Elton Brand, ilk sıradan seçilmişti. Steve Francis, insanların aklına kazındığı şekilde 2. sıradan seçilmesine rağmen bir Kanada takımında oynamak istemediğini söylemişti. 2. tur seçimleri başladığında Raja Bell, onu antrenmanlarda izleyen sürpriz bir takımın kendisini draft etmesini umut ediyordu. Ancak bu umudu gerçeğe dönüşmese bile 52. sıraya geldiğinde Atlanta’nın hala bir seçenek olduğunu biliyordu. 

NBA’in başkan yardımcısı Red Thorn, kürsüye gelip anonsuna başlarken Raja Bell’in heyecanı da doruk yapmıştı. Ancak Hawks, Boise State’ten Roberto Bergersen’i tercih etmişti. Bell, büyük bir hayal kırıklığı yaşamıştı ama hala draftın bitmesine 6 seçim vardı.

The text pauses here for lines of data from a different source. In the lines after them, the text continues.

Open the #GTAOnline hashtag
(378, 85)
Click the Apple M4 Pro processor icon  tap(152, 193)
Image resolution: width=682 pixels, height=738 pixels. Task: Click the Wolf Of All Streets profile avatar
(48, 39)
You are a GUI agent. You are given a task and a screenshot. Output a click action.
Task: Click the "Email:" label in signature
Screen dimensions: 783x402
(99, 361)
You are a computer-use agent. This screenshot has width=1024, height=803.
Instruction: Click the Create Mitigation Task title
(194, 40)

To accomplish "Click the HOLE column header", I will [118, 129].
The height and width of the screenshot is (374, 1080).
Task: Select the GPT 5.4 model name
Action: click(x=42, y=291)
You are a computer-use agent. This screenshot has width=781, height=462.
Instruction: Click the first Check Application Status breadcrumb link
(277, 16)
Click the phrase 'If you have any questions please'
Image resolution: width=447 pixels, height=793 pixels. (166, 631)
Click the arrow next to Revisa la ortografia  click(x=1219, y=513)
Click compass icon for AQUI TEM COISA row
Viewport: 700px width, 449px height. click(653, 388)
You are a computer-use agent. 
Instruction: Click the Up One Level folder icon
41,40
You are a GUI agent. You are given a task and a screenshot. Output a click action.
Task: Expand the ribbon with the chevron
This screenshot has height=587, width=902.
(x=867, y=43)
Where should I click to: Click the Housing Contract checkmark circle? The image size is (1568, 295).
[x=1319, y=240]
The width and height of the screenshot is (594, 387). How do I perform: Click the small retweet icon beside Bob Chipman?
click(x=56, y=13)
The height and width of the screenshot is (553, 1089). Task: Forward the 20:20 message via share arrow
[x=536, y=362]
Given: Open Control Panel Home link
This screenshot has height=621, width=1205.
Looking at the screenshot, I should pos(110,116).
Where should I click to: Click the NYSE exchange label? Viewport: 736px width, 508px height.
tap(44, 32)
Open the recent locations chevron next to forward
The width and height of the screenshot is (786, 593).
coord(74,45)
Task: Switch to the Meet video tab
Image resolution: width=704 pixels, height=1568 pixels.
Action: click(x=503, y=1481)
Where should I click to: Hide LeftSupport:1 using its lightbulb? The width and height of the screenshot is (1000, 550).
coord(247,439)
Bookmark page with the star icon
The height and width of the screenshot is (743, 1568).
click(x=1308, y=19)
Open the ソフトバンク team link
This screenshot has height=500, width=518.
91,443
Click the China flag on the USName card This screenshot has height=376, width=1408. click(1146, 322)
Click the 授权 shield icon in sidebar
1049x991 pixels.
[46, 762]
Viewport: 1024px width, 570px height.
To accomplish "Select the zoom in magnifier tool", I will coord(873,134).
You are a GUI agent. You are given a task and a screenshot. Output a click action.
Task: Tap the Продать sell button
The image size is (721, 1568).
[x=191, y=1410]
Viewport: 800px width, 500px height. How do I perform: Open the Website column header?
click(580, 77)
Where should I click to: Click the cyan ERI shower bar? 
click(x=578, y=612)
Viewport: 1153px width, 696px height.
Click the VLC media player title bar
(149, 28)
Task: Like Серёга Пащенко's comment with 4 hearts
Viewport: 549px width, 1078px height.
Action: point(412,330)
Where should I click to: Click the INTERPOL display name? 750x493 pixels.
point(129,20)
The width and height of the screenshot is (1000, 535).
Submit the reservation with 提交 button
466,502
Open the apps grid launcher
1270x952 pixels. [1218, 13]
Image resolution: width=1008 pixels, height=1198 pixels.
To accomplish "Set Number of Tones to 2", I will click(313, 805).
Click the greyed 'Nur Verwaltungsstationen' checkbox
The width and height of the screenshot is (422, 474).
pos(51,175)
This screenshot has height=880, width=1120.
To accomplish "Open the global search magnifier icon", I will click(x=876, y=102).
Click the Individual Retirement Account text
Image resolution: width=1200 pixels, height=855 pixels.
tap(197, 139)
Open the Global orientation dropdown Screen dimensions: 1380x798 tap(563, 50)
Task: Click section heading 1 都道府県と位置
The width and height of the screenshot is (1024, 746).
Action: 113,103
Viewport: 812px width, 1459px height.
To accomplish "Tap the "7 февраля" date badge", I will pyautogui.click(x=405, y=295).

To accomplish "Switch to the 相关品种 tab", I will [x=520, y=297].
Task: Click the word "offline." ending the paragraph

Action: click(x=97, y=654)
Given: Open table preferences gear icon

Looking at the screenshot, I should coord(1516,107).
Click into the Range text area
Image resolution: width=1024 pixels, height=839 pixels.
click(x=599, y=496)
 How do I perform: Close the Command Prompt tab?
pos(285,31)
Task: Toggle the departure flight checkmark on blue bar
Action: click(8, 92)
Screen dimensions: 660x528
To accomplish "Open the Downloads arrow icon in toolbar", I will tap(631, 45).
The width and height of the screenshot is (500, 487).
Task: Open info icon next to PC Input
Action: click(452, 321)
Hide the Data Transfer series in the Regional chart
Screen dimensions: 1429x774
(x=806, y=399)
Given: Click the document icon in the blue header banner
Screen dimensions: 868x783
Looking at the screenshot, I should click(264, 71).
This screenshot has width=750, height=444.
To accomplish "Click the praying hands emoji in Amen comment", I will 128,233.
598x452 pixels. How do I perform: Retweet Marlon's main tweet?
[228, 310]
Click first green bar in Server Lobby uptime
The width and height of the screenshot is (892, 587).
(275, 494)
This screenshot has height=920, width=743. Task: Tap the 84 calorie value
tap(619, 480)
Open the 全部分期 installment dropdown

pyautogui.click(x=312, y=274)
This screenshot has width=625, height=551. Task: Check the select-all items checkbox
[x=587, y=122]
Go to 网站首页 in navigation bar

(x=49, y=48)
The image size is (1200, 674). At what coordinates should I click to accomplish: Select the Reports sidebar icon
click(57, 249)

“Bir rekabetçiyseniz saatte süre varsa her zaman her şeyin olabileceğini düşünürsünüz.” diyor Bell. “Ancak içten içe Atlanta beni seçmediğinde şansımın kalmadığını biliyordum.” 

57. sıradan San Antonio Spurs, sonradan 2000’li yılların en büyük oyuncularından birisi haline gelecek Manu Ginobili’yi seçerken Utah Jazz de 58. sıradan Virginia Tech çıkışlı oyun kurucu Eddie Lucas’ı kadrosuna katıyordu.